Entrevista com a musicoterapeuta Adriana Bisconsin
Talvez a mais típica das brincadeiras de crianças, a dança de roda está sendo utilizada como ferramenta de base por alguns terapeutas e musicólogos para melhorar a qualidade de vida das pessoas. A técnica desenvolvida pelo bailarino alemão Bernhard Wosien na década de 70, a partir da observação de coreografias tradicionais dos povos, foi batizada de danças circulares. Essa modalidade terapêutica vem sendo aplicada no Brasil desde a década de 80.

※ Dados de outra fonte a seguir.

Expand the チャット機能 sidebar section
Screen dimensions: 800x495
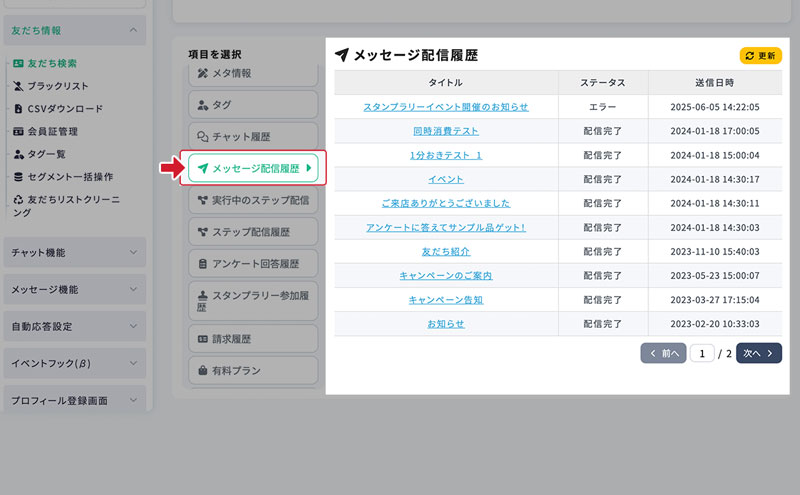pos(133,253)
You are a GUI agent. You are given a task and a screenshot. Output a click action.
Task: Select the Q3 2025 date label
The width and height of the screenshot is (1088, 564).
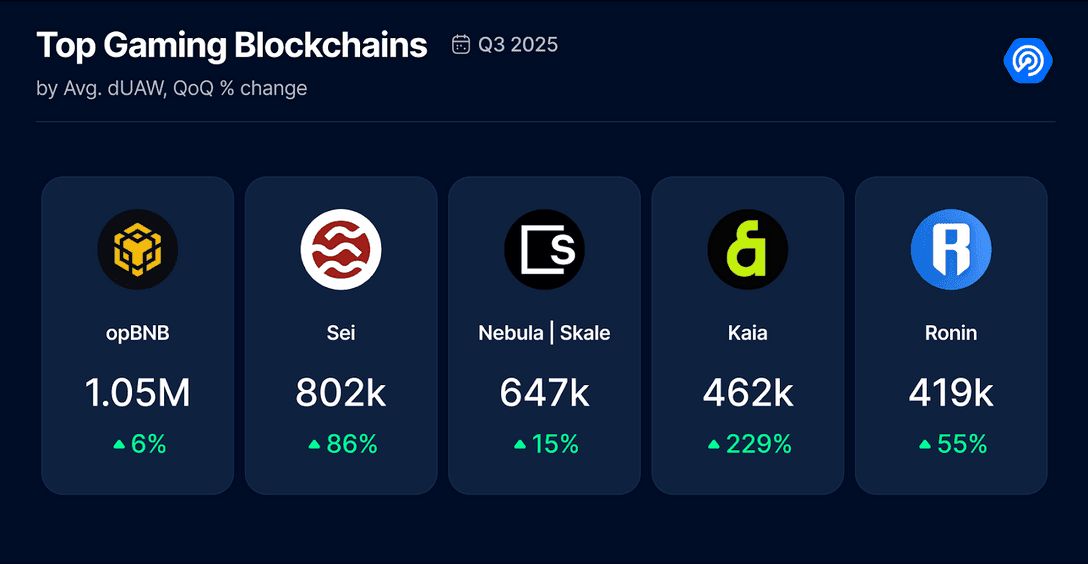(517, 45)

Segundo Adriana Bisconsin, musicoterapeuta que leciona danças circulares aos professores da rede estadual de ensino em Curitiba, as aulas costumam acontecer uma vez por semana e têm duração de uma hora e meia. O grupo deve ter no mínimo dez pessoas para permitir a formação de uma roda confortável. Em geral a aula começa com música animada – o que permite o aquecimento do grupo – e sua finalização é feita com sons que transmitam tranqüilidade e descontração. Durante a aula, a música e o gestual utilizados podem estar relacionados a temas de bailados tradicionais ou mesmo serem coreografias contemporâneas, sempre com objetivos meditativos.
Para a musicoterapeuta, as danças circulares estimulam a consciência corporal e o ritmo dos participantes. O aluno sente leveza, aumento de sua flexibilidade corporal e tem ganhos também no que se refere a sua interatividade, convivência social e alegria.

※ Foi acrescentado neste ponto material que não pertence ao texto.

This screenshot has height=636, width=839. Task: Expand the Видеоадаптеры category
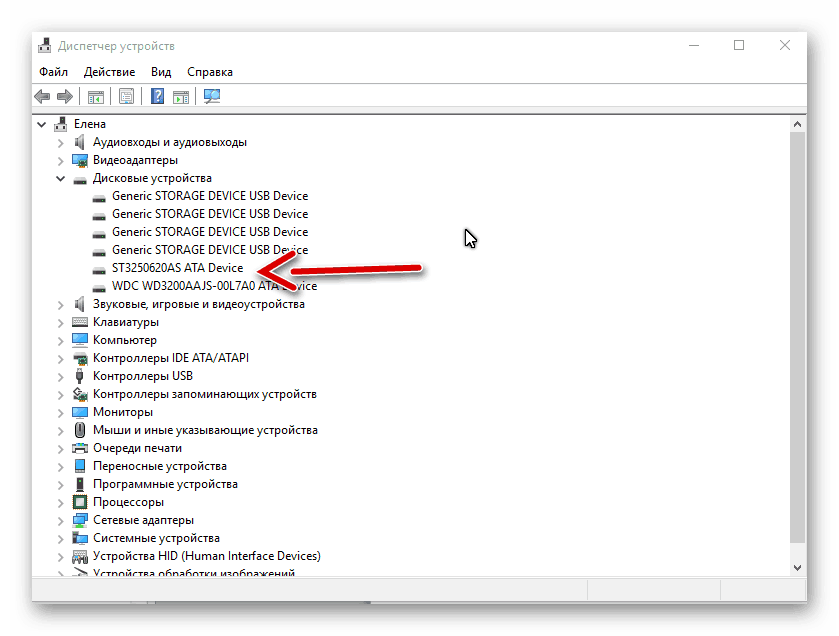(x=61, y=160)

Adriana explica que os participantes não precisam ter conhecimento anterior de dança e que não há restrições físicas a qualquer pessoa. Ela vê vantagens na técnica também para quem enfrenta um quadro de doença crônica ou grave, como o câncer. “O paciente passou por período de dificuldades no tratamento e muitas vezes mostra receio de se relacionar novamente e, para esses casos, as danças circulares podem ajudar a fazer sua reinserção num grupo social”, explica a especialista. Ela lembra, entretanto, que antes de começar a praticar a dança o paciente deve receber liberação médica, uma vez que a técnica implica atividades de intensidades variadas e pode exigir movimentos ampliados de braços e membros inferiores.
Quem apresenta questões psicológicas profundas pode praticar as danças circulares, mas, nesse caso, Adriana considera essencial que o aluno tenha também acompanhamento psicológico. “As danças circulares podem fazer aflorar algumas questões internas que precisam, depois, ser trabalhadas pontualmente em psicoterapia”, afirma a musicoterapeuta.